How to add a LICENSE?
Please follow the instructions in the GitHub documentation.
Once GitHub recognizes the license, the system will automatically detect it within a few hours.
If the license does not appear on the server after some time, you can manually trigger a new scan using the MCP server admin interface.
How to sync the server with GitHub?
Servers are automatically synced at least once per day, but you can also sync manually at any time to instantly update the server profile.
To manually sync the server, click the "Sync Server" button in the MCP server admin interface.
How is the quality score calculated?
The overall quality score combines two components: Tool Definition Quality (70%) and Server Coherence (30%).
Tool Definition Quality measures how well each tool describes itself to AI agents. Every tool is scored 1–5 across six dimensions: Purpose Clarity (25%), Usage Guidelines (20%), Behavioral Transparency (20%), Parameter Semantics (15%), Conciseness & Structure (10%), and Contextual Completeness (10%). The server-level definition quality score is calculated as 60% mean TDQS + 40% minimum TDQS, so a single poorly described tool pulls the score down.

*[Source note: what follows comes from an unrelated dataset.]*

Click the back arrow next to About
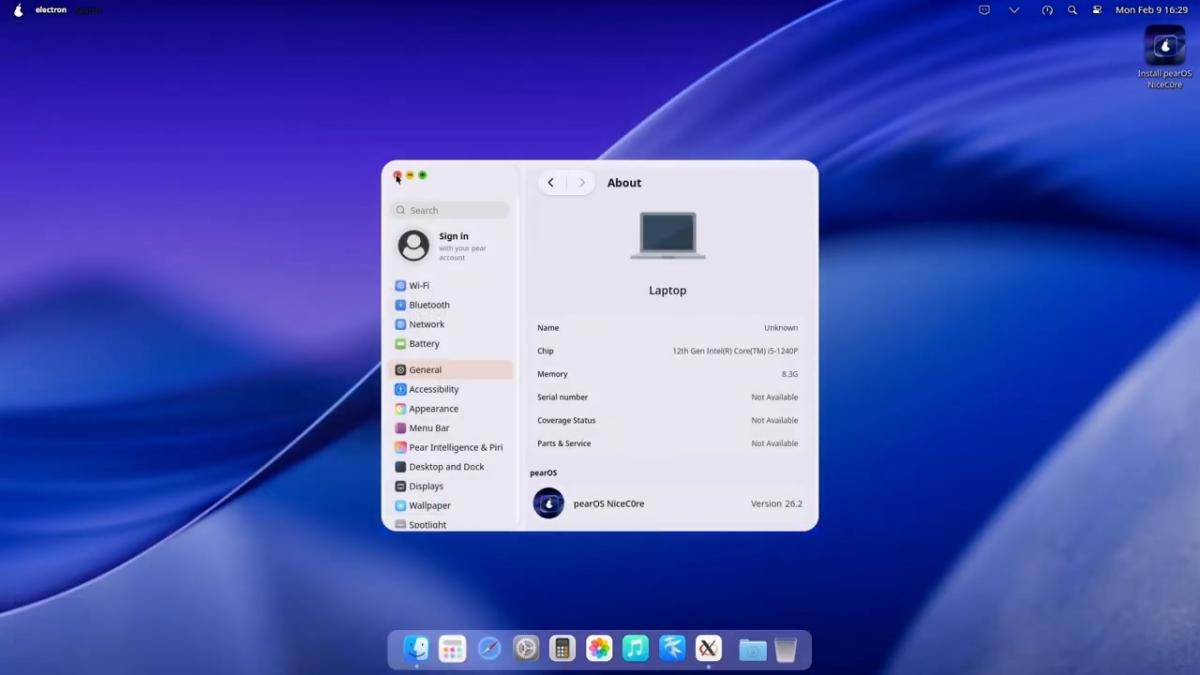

Server Coherence evaluates how well the tools work together as a set, scoring four dimensions equally: Disambiguation (can agents tell tools apart?), Naming Consistency, Tool Count Appropriateness, and Completeness (are there gaps in the tool surface?).
Tiers are derived from the overall score: A (≥3.5), B (≥3.0), C (≥2.0), D (≥1.0), F (<1.0). B and above is considered passing.